> _REQUIRED ACTION_
In the AZT text, how many deaths occurred in the placebo group and how many in the AZT group?

While it was always known that the drug was exceedingly toxic, the first study concluded that “the risk/benefit ratio was in favor of the patient.”
In the study that won FDA approval for AZT, the one fact that swayed the panel of judges was that the AZT group outlived the placebo group by what appeared to be a landslide. The ace card of the study, the one that canceled out the issue of the drug’s enormous toxicity, was that 19 persons had died in the placebo group and only one in the AZT group. The AZT recipients were also showing a lower incidence of opportunistic infections.
While this data staggered the panel that approved the drug, other scientists insisted that it meant nothing — because it was so shabbily gathered, and because of the unblinding. Shortly after the study was stopped, the death rate accelerated in the AZT group. “There was no great difference after a while,” says Dr. Brook, “between the treated and the untreated group.”
“That study was so sloppily done that it really didn’t mean much,” says Dr. Joseph Sonnabend, a leading New York City AIDS doctor. Dr. Harvey Bialy, scientific editor of the journal Biotechnology, is stunned by the low quality of science surrounding AIDS research. When asked if he had seen any evidence of the claims made for AZT, that it “prolongs life” in AIDS patients, Bialy said, “No, I have not seen a published study that is rigorously done, analyzed, and objectively reported.”
Bialy, who is also a molecular biologist, is horrified by the widespread use of AZT, not just because it is toxic, but because, he insists, the claims its widespread use are based upon are false. “I can’t see how this drug could be doing anything other than making people very sick,” he says.
The scientific facts about AZT and AIDS are indeed astonishing. Most ironically, the drug has been found to accelerate the very process it was said to prevent: the loss of T-4 cells.
“Undeniably, AZT kills T-4 cells [white blood cells vital to the immune system],” says Bialy. “No one can argue with that. AZT is a chain-terminating nucleotide, which means that it stops DNA replication. It seeks out any cell that is engaged in DNA replication and kills it. The place where most of this replication is taking place is in the bone marrow. That’s why the most common and severe side effect of the drug is bone marrow toxicity. That is why they [patients] need blood transfusions.”
AZT has been aggressively and repeatedly marketed as a drug that prolongs survival in AIDS patients because it stops the HIV virus from replicating and spreading to healthy cells. But, says Bialy: “There is no good evidence that HIV actively replicates in a person with AIDS, and if there isn’t much HIV replication to stop, it’s mostly killing healthy cells.”
University of California at Berkeley scientist Dr. Peter Duesberg drew the same conclusion in a paper published in Proceedings, the journal of the National Academy of Sciences. Duesberg, whose paper addressed his contention that HIV is not a sufficient cause for AIDS, wrote: “Even if HIV were to cause AIDS, it would hardly be a legitimate target for AZT therapy, because in 70 to 100 percent of antibody-positive persons, proviral DNA is not detectable… and its biosynthesis has never been observed.”
As a chemotherapeutic drug, explained Duesberg, AZT “kills dividing blood cells and other cells,” and is thus “directly immunosuppressive.”

Collected data:
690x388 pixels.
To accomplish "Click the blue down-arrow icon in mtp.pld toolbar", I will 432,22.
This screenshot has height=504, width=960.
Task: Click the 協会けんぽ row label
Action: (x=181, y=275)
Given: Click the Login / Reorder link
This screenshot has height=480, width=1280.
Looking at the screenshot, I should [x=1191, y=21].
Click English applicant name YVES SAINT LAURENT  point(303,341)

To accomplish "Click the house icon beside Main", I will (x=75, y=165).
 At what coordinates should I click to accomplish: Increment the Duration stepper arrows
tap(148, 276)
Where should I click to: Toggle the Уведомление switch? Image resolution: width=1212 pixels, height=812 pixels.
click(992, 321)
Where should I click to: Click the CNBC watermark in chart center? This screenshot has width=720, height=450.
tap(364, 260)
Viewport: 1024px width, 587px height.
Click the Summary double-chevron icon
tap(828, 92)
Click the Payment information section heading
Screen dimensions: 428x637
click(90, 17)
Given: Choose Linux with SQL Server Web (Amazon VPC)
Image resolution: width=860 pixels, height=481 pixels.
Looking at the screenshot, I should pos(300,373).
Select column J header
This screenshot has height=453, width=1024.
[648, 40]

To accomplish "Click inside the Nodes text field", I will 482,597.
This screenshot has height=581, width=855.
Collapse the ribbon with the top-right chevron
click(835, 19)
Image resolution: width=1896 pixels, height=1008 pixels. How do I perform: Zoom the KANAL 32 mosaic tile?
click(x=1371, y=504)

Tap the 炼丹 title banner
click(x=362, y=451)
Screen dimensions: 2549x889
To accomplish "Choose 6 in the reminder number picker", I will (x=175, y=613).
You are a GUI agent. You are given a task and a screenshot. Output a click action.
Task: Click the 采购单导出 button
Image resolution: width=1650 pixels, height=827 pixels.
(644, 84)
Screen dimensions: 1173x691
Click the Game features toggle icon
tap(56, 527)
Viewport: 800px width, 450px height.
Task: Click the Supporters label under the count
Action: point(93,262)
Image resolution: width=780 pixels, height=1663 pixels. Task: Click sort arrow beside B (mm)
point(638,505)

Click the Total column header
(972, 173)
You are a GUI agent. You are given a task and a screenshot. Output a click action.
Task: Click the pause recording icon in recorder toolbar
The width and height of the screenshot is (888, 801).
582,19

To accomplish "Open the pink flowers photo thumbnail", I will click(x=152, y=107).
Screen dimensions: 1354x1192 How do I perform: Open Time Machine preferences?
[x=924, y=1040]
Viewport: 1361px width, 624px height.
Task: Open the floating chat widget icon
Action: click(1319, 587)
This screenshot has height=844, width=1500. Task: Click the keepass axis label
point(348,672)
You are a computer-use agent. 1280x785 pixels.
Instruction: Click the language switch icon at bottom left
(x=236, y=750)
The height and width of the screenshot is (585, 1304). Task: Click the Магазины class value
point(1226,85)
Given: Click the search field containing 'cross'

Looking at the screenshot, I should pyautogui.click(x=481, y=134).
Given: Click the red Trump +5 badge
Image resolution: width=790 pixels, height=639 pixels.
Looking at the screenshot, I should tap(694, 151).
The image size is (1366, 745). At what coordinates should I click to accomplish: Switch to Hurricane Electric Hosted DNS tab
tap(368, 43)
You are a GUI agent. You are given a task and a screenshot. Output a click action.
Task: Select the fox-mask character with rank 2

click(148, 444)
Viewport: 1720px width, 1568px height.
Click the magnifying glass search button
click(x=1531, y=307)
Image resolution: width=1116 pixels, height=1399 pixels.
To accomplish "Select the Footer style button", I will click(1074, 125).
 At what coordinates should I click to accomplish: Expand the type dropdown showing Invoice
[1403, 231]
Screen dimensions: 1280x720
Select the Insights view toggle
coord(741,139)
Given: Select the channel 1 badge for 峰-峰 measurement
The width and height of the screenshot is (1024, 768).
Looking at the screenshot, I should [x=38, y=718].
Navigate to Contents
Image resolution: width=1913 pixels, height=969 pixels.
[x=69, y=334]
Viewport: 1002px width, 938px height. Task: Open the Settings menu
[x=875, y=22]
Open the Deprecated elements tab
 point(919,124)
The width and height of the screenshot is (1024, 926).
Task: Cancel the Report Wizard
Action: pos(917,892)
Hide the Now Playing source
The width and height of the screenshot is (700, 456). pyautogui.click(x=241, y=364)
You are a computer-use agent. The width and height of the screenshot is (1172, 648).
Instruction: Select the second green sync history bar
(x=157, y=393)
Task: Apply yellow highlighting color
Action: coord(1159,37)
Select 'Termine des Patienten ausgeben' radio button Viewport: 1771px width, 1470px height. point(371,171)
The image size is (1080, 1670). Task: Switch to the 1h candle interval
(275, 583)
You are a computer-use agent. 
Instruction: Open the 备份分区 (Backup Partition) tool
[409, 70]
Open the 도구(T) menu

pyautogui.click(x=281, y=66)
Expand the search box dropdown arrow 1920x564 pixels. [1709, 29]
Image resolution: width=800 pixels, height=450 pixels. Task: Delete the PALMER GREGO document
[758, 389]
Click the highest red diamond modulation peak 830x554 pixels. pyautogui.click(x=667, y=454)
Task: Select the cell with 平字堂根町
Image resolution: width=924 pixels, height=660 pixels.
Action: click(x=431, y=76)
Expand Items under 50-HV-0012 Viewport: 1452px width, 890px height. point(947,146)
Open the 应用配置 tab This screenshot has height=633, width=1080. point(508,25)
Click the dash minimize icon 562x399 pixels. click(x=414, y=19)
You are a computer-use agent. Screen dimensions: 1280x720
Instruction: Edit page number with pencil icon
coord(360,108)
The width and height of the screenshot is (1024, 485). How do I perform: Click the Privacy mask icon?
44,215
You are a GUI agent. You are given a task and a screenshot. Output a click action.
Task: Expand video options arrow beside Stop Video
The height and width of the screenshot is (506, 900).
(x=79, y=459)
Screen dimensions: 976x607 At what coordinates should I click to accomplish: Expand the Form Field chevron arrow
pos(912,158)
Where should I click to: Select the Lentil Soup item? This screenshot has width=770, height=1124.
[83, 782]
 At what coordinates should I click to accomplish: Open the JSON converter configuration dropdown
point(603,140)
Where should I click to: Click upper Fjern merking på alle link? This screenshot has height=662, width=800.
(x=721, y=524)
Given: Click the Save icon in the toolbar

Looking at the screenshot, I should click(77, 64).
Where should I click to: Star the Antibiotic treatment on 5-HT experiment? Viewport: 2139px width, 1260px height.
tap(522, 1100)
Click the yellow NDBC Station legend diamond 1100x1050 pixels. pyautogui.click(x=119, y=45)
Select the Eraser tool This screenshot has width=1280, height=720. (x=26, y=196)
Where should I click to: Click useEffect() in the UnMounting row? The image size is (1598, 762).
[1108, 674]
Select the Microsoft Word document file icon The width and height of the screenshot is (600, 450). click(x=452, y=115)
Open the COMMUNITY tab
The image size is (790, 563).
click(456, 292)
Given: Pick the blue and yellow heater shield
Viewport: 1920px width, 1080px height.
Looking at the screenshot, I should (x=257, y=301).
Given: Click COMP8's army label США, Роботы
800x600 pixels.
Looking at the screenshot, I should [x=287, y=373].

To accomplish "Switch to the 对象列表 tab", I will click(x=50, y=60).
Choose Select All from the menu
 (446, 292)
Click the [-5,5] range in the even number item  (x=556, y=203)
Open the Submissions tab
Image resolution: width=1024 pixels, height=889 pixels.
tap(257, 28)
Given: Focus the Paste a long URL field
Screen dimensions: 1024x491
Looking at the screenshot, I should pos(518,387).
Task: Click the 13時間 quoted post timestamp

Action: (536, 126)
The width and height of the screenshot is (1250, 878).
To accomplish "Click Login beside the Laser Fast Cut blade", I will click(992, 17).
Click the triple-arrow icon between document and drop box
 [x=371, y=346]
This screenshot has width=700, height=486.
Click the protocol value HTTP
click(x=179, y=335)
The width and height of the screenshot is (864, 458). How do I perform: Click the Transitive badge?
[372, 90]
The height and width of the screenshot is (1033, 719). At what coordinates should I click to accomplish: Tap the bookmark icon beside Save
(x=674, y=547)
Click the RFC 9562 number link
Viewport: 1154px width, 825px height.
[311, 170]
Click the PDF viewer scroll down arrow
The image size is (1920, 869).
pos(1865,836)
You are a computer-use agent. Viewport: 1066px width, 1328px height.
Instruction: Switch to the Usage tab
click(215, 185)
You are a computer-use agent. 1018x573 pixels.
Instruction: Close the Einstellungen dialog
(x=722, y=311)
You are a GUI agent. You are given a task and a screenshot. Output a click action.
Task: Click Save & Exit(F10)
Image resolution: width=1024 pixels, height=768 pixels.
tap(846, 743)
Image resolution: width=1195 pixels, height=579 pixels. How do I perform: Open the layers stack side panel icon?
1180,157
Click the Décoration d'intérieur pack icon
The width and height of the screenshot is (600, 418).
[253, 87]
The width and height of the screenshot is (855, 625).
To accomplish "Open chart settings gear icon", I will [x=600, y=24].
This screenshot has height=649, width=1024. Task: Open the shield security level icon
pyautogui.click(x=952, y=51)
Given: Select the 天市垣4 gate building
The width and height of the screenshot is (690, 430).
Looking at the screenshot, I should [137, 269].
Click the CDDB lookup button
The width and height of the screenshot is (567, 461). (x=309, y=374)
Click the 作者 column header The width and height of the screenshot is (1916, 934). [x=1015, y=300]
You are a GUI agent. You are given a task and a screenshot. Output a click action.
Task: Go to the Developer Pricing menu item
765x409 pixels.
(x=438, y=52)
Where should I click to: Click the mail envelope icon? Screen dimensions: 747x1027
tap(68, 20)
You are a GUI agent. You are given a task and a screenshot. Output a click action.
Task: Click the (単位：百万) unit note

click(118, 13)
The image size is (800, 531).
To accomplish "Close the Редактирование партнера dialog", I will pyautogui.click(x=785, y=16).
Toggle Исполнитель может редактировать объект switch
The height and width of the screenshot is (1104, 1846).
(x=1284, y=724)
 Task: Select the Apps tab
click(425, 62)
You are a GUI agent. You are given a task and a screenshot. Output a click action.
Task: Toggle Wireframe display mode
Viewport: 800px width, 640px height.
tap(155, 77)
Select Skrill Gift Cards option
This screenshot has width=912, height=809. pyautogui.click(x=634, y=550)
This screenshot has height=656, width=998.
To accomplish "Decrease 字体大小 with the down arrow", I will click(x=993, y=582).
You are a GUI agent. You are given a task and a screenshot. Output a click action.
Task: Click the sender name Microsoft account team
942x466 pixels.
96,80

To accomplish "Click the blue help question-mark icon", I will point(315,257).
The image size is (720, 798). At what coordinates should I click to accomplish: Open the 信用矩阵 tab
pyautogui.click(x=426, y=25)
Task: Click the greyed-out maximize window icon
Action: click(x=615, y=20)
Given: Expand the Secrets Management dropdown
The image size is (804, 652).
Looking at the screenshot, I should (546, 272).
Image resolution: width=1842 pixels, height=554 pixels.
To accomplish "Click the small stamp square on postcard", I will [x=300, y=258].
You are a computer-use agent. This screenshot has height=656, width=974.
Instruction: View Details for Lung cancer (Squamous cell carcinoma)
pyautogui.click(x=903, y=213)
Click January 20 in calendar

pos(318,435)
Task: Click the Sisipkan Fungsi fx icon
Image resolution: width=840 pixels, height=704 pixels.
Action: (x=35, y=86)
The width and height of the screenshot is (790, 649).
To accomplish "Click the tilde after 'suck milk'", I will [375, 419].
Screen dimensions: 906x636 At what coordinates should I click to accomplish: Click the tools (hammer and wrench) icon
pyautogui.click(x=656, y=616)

> _TASK SOLUTION_
There were 19 deaths in the placebo group and one in the AZT group.